### What is expected
Skip every picture and copy only the lines from the one containing "Given: Click the Save Changes button" to the final line of the records below.

(Provided material begins)

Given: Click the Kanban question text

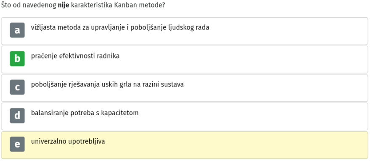Looking at the screenshot, I should [x=83, y=5].
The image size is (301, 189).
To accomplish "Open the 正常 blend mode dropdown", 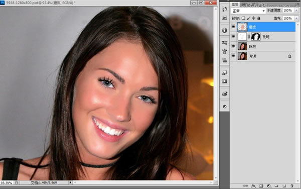I will (248, 11).
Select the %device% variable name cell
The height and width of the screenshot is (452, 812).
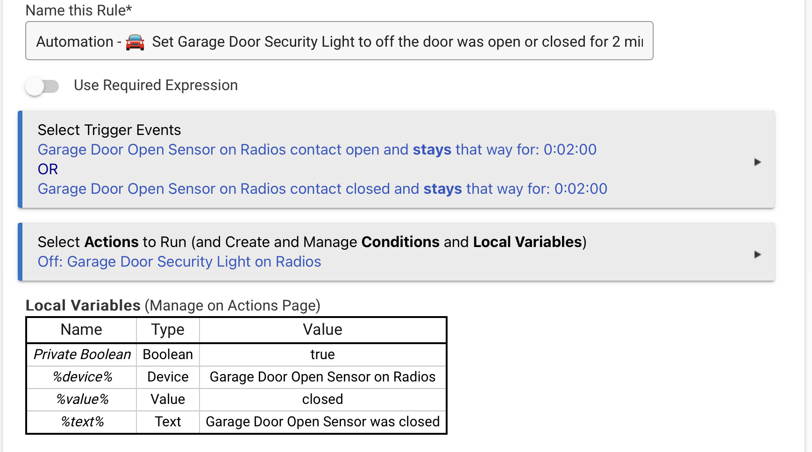pos(82,377)
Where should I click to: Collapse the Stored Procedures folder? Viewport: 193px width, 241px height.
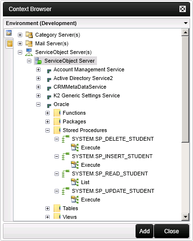(x=47, y=130)
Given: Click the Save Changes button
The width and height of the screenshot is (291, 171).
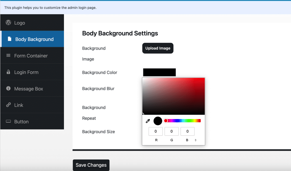Looking at the screenshot, I should click(x=91, y=165).
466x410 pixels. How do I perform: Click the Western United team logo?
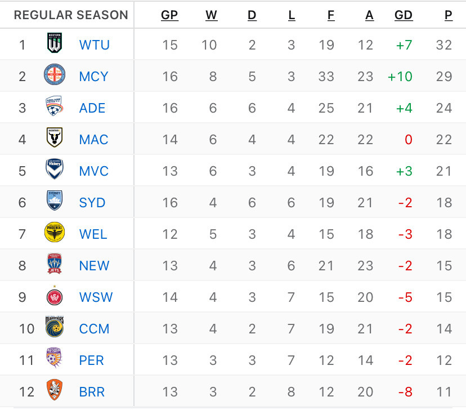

(Provided material ends)

### Output of the exercise
Given: Click the Save Changes button
The width and height of the screenshot is (291, 171).
Looking at the screenshot, I should click(x=91, y=165).
466x410 pixels. How do I perform: Click the Western United team logo?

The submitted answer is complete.